Maureen O’Hara, spirited movie star, dies at 95
In her final feature film “Only the Lonely” (1991), the actress played the mother to funnyman John Candy.
When a journalist asked her in 2004 how she remained so attractive, she explained: “I was Irish”.
Yesterday, she was remembered with fondness in Cong, Co Mayo, where she shot the John Ford film “The Quiet Man” with John Wayne in 1951. “But don’t think I’m not acting when I’m up there”.
O’Hara was born as Maureen FitzSimons on August 17, 1920, in Ranelagh, Ireland, on the outskirts of Dublin. When word reached London, she was offered a screen test, and a friend convinced her reluctant parents to allow it. O’Hara, who appeared in such classic films as “The Quiet Man and How Green Was My Valley”, has died.
Fifteen years later, she married General Charles F. Blair, an Air Force aviator who operated Antilles Air Boats, a small Caribbean airline.
She was a favourite of legendary filmmaker John Ford, who cast her in five of his films, including The Quiet Man in 1952, alongside Wayne. Never nominated for an Oscar, although she received an honorary Academy Award a year ago, O’Hara nonetheless starred in a few of the best-known and beloved movies of Hollywood’s Golden Age.
In 1946, she became a naturalised citizen of the United States.
Maureen’s family also referenced her patriotism in their statement, encouraging her fans to visit Maureen’s native Ireland. She channelled that through TV rather than films. In the 1950s and 1960s, she was a guest on musical variety shows with Perry Como, Andy Williams, Betty Grable and others. They had a daughter and divorced in 1953.

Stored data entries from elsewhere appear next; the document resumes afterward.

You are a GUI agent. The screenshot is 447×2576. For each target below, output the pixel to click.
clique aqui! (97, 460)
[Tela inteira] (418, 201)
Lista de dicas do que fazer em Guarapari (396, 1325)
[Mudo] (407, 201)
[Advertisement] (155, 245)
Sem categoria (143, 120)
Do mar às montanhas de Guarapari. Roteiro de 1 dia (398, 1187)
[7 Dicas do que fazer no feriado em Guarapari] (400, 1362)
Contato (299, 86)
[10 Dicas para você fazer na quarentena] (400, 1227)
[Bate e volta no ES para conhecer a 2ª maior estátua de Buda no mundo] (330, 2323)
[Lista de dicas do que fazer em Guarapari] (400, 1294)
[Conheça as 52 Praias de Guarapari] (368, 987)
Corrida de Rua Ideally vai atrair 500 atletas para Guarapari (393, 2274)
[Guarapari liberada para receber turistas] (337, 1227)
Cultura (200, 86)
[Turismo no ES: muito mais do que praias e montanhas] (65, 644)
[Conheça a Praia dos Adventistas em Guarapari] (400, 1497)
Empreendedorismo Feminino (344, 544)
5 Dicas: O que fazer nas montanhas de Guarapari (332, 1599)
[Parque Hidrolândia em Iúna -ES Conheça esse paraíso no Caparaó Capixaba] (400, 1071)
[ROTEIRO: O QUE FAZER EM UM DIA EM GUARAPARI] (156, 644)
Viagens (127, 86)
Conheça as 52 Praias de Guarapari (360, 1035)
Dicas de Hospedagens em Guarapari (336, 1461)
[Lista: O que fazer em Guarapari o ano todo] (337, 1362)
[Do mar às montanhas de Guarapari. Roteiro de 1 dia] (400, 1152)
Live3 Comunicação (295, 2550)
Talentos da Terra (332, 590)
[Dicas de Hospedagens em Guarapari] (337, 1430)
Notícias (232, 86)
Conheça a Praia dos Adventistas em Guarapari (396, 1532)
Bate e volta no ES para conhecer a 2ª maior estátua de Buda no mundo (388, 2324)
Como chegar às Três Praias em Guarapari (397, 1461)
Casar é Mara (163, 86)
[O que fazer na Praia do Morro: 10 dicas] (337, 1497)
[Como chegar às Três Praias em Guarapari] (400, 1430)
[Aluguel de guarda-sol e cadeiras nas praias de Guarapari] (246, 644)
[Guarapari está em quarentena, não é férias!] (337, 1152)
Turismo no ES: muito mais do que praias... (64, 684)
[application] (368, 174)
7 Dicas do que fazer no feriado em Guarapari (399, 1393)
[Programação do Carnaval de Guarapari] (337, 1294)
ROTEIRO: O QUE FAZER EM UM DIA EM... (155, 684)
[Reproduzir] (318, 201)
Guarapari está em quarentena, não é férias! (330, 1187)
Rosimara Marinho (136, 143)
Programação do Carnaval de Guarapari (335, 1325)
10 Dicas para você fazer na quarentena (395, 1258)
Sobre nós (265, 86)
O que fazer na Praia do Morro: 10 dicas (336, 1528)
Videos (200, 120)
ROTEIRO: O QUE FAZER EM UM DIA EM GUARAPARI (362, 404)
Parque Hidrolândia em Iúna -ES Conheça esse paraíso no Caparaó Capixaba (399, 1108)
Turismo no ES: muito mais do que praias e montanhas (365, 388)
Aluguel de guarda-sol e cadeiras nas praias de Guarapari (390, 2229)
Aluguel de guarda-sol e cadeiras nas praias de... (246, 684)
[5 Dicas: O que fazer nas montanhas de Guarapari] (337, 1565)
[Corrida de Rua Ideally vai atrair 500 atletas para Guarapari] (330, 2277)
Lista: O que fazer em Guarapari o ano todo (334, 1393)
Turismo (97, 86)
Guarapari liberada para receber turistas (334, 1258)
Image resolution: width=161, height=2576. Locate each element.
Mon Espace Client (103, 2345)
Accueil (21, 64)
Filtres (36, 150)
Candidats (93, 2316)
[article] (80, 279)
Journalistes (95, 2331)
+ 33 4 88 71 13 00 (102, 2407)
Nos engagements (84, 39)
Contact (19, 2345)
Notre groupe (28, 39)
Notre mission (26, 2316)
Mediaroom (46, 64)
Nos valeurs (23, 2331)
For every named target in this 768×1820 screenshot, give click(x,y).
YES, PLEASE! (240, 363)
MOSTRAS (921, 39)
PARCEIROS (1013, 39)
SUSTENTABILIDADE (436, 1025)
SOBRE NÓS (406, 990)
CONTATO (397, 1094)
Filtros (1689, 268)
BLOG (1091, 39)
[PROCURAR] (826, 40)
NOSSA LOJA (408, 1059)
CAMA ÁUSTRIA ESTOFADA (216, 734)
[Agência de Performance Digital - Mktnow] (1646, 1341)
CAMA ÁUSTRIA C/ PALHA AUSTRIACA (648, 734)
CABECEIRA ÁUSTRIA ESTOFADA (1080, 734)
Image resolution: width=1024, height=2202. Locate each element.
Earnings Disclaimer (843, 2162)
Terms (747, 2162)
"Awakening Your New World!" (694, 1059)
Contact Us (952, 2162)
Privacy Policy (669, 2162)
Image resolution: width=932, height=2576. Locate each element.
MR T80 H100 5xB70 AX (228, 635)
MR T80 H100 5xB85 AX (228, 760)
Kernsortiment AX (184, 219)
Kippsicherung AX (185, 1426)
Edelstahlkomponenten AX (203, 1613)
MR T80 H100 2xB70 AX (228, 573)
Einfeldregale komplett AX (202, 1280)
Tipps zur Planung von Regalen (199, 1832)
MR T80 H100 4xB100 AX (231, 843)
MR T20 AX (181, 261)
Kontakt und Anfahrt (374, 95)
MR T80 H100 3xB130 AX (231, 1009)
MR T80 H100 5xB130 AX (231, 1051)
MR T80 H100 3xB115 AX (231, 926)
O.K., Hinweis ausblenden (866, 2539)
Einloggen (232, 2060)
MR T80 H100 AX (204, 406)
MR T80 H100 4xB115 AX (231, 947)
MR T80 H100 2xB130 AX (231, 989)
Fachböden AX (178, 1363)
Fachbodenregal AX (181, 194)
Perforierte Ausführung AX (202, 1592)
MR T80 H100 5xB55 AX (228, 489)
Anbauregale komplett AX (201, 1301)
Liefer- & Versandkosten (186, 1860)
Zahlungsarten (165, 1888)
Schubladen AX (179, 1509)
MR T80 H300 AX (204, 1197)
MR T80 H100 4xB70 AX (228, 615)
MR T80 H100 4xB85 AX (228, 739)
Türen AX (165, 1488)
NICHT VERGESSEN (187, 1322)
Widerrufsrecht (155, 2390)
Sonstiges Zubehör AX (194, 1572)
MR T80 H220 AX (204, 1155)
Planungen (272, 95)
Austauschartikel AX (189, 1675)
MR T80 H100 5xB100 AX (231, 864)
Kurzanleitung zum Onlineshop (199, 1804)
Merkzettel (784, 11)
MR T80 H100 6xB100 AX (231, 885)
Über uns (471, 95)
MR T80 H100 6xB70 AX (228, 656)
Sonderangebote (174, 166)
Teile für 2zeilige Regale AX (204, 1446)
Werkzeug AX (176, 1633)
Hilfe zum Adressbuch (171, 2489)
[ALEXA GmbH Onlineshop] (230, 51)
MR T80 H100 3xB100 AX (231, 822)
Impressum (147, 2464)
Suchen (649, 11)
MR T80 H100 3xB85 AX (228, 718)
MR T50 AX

From 1953 until 1967 O’Hara had a relationship with Enrique Parra, a Mexican politician.
Maureen will be buried at the Arlington National Cemetery, next to her husband, US Navy pilot General Charles Blair who died in a plane crash in 1978. In 1957, a gossip magazine called “Confidential” reported that she was spotted indulging in a steamy “necking session” with a mystery South American man in the back row of a Hollywood cinema.
She produced her stamped passport to prove that she was overseas at the time, and she was awarded $5,000 in damages.
For her contributions to the film industry, O’Hara has a star on the Hollywood Walk of Fame. She wrote her autobiography named ‘Tis Herself which was published in the year 2004.